Will heißen: Die Grünen tun gut daran, ihren Blick vom rein Politischen zu lösen (und innerhalb des Politischen zu differenzieren) und auf die gesamte Gesellschaft zu richten, in Sachen Administration den Wert guter und parteipolitisch unabhängiger Planung und Verwaltung neu zu entdecken (damit auch der “StaatsdienerInnenschaft ein neues Selbstbewußtsein zu erlauben) und Gesellschaft wieder als Ganzes zu begreifen: Leistungsfähige Wirtschaft, die zu Wohlstand und Chancengerechtigkeit führt, ein Gemeinwesen, öffentliche Institutionen, die funktionieren, weil sie mit Selbstbewußtsein ihren Eigenwert erkannt und gegenüber einer übermäßigen Politisierung erstritten haben. Und eine Politik, die sich nicht länger mit Debatten über abstrakte Werte und Konzepte ablenkt, sondern darüber streitet, auf welchen Wegen und mit welchen nächsten Schritten die künftigen Herausforderungen, Klimaschutz, nachhaltige Nutzung natürlicher Ressourcen, Erhaltung des Wohlstands, Steigerung der Wettbewerbs- und Innovationsfähigkeit und ein “Gutes Leben” zu erreichen sind.
Deutschland, Europa, der Westen steht, auch durch das mediale Zusammenrücken der Weltbevölkerung, unter verstärktem Wettbewerbsdruck. Wir haben gute Chancen, diesen Wettbewerb um Lebenschancen für uns und im Sinne des Planeten erfolgreich zu bestehen. Aber nur, wenn wir, die Grünen, als erste der Parteien aussprechen, dass diese Aufgaben nur als Gesellschaft im Ganzen also Staat, Wirtschaft und Zivilgesellschaft gemeinsam meistern können. Und nicht, weil wir Umbauprogramme entwickeln, die den Eindruck erwecken, die Vielzahl der Herausforderungen könne quasi per politischer Stimmabgabe “beauftragt werden”.
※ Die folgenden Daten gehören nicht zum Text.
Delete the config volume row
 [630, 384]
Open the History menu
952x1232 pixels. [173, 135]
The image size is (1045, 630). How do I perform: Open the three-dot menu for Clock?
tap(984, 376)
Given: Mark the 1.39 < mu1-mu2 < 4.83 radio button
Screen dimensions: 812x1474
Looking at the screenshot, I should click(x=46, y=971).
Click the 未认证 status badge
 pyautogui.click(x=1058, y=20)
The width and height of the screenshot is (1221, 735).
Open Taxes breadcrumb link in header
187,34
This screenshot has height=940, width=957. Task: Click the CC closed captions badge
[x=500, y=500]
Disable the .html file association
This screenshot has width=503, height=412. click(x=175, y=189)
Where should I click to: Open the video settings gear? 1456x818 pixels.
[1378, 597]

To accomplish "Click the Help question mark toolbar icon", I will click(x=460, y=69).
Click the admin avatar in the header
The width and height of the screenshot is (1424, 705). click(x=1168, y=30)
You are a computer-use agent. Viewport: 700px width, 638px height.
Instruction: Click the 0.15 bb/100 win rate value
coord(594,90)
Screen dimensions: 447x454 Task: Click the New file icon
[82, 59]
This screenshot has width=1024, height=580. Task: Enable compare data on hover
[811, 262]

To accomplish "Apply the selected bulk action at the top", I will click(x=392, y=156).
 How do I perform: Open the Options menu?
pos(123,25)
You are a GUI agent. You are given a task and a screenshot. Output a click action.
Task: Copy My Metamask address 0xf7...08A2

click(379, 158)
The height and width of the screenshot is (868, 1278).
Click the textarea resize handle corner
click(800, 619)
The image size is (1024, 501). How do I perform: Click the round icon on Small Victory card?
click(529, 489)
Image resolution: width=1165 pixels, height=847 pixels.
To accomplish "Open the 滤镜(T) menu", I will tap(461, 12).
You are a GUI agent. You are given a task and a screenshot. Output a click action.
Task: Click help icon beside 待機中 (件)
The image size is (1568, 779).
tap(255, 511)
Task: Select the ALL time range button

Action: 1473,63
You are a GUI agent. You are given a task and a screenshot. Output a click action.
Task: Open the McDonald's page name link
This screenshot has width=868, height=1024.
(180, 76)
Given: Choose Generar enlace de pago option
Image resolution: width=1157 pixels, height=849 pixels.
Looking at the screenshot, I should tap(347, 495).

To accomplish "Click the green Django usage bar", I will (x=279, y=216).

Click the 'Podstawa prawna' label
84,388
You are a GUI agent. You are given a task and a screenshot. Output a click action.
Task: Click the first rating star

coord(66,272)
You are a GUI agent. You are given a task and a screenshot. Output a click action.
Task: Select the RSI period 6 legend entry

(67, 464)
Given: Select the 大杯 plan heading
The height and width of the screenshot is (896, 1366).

Den Mut, dieses auszusprechen, vermisse ich oftmals bei Grünen. Mit Robert und Annalena haben wir zwei unumstrittene VorturnerInnen, die Denkräume geöffnet haben. Ich vermisse die Lust, alte Wahrnehmungs- und Denkmuster zu überprüfen, wenn notwendig, über den Haufen zu werfen, neue Ansätze zu entwickeln, Chancen und Partner zu entdecken, da anzusetzen, wo sich etwas bewegt. Und wo etwas bewegt werden kann. Es fehlt an Ideen, diese neu eröffneten Räume neu und zeitgemäß zu bespielen.
Und Flexibilität ist gefragt, Prioritätensetzungen in ganz konkreten Situationen. Wir benötigen keine hundertseitigen Glaubensbekenntnisse in Regierungsvereinbarungen, sondern eine gemeinsame Bestandsaufnahme und Vereinbarungen darüber, was in 4 Jahren umgesetzt wird.
Parteien, die Grünen sind da keine Ausnahme mehr, sind weitgehend geschlossene Systeme. Sie haben sich abgekapselt gegenüber ihrer Umwelt. Sie zu öffnen, zum Teil eines verantwortungsbewussten Netzwerks veränderungsbereiter, neugieriger und mutiger Personen und Institutionen zu machen, dürfte der Schlüssel für eine erfolgversprechende grüne Agenda 2019 sein.
Wir halten ihn in der Hand. Wir müssen ihn nur benutzen.